Aresta menangis di pelukan sang Bunda "Maafin Ares Bun, Aku gak berniat melukai hati Bunda, aku mengatakan seperti itu karena emosi, tak sadar aku melukai hati Bunda dan.. intinya aku tidak ingin menikah dengan Aniq Bun, boleh aku di jodohkan dengan perempuan lain asalkan jangan Aniq"

"Alasan nya?" Aristika menatap mata anaknya yang penuh dengan Air mata.

Aresta melepaskan pelukan nya, dan kembali menunduk diam. "Kamu mikirin derajat? status?" tanya Aristika.

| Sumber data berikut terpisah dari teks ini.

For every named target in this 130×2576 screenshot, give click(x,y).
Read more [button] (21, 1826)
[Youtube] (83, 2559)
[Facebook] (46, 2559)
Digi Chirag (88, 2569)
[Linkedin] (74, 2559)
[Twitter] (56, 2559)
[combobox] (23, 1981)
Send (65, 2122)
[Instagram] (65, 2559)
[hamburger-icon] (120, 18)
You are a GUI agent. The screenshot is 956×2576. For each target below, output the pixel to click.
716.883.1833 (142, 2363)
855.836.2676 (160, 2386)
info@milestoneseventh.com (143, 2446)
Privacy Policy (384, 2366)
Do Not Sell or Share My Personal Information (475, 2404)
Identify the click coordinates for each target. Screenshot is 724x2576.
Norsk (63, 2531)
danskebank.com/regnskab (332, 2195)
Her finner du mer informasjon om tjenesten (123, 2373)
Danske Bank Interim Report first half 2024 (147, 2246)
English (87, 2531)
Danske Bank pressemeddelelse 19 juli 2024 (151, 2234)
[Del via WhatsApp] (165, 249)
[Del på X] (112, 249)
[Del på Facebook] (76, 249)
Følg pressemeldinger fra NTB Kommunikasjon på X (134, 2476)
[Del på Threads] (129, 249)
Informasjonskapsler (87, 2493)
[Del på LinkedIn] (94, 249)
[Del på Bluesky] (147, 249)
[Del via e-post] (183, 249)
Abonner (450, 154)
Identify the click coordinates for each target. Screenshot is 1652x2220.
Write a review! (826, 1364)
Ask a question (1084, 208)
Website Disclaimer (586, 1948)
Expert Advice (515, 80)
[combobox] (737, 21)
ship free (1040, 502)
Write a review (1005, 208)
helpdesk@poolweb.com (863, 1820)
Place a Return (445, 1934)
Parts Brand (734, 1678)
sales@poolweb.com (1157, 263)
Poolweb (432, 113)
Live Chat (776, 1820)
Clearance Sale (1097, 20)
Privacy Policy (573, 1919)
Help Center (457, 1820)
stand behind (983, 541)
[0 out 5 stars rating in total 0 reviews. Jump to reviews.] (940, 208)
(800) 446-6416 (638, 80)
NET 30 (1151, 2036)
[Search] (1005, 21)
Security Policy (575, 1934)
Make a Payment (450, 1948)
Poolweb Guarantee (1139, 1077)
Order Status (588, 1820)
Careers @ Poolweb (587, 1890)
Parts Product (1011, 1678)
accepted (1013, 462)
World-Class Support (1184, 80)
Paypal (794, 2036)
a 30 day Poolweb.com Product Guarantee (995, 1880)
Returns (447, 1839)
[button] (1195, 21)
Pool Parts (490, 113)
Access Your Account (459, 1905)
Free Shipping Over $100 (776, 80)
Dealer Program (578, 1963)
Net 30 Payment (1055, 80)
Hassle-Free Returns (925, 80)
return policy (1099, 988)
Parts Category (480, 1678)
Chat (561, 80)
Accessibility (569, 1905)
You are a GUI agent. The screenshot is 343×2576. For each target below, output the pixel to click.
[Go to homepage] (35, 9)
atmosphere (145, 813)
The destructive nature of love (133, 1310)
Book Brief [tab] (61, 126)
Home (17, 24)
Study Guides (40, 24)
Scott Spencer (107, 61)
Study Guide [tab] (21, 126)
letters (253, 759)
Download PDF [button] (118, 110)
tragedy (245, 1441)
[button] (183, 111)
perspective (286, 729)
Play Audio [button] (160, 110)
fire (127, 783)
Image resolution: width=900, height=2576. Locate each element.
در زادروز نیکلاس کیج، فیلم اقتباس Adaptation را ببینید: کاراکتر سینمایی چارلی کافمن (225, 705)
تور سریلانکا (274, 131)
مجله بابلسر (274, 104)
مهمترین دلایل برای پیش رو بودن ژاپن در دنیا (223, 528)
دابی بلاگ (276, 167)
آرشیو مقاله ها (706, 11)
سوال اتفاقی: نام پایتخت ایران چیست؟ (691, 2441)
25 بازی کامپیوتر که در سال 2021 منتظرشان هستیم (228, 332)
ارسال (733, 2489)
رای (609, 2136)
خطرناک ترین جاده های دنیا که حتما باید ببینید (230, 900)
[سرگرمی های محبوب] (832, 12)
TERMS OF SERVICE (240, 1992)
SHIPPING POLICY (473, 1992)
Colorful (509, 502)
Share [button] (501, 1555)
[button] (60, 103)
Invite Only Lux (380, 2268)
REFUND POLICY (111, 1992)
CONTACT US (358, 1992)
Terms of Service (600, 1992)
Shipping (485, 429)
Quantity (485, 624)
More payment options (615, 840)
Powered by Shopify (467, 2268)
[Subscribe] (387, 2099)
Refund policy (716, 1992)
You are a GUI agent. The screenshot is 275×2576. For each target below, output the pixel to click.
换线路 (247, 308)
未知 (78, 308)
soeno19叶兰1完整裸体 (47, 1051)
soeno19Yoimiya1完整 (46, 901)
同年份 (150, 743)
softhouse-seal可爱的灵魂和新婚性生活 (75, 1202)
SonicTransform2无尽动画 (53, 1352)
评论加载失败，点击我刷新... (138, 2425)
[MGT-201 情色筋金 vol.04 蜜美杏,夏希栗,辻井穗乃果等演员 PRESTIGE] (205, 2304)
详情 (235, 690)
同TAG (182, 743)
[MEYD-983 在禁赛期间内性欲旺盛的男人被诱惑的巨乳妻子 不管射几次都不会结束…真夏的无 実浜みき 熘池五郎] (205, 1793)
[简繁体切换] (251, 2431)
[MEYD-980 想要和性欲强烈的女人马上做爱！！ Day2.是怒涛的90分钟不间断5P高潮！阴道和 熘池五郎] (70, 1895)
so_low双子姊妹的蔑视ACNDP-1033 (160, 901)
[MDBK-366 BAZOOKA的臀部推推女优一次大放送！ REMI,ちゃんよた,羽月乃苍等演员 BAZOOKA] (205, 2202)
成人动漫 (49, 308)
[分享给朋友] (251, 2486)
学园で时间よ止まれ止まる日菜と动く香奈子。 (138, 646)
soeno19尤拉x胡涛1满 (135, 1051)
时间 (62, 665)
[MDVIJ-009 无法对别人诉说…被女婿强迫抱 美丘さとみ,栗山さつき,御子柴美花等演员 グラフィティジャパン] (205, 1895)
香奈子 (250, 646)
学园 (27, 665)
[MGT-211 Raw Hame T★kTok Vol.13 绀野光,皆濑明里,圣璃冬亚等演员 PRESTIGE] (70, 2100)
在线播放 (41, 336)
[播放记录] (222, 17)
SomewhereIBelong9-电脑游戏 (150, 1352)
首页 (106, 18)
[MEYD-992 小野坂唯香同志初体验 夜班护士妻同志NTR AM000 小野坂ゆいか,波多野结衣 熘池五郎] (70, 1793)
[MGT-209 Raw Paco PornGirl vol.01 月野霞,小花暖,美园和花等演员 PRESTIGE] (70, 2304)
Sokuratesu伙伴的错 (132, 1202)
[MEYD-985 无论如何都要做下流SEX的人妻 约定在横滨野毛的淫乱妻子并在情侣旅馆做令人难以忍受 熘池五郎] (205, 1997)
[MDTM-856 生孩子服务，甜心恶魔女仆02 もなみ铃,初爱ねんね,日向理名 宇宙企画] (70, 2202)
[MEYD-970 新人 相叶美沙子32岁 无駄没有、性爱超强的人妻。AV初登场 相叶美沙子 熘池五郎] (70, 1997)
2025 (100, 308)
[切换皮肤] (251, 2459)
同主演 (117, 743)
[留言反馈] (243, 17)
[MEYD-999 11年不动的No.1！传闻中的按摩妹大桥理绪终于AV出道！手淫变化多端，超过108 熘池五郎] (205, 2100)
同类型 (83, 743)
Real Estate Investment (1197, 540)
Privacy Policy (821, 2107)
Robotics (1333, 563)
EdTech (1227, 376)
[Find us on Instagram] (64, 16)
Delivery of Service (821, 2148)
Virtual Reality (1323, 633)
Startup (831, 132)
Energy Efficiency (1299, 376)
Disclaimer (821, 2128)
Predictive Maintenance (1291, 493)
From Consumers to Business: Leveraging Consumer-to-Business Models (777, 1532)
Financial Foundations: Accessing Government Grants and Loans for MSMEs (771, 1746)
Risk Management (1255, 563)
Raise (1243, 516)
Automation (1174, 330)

Aresta menggeleng-geleng kan kepala nya sebagai tanda jawaban. "lalu apa?" tanya Aristika kembali. Hening untuk sesaat, akhirnya Aresta kembali berbicara.

"Aku tak bisa mencintai Aniq"

Aristika tercengang, ia tidak memikirkan ini sebelum nya, ia lupa bahwa di dalam pernikahan harus ada ikatan cinta. Jika tidak ada cinta makan pernikahan tidak akan berjalan semestinya. "Tapi, kamu bisa menjaganya kan?" tanya Aristika.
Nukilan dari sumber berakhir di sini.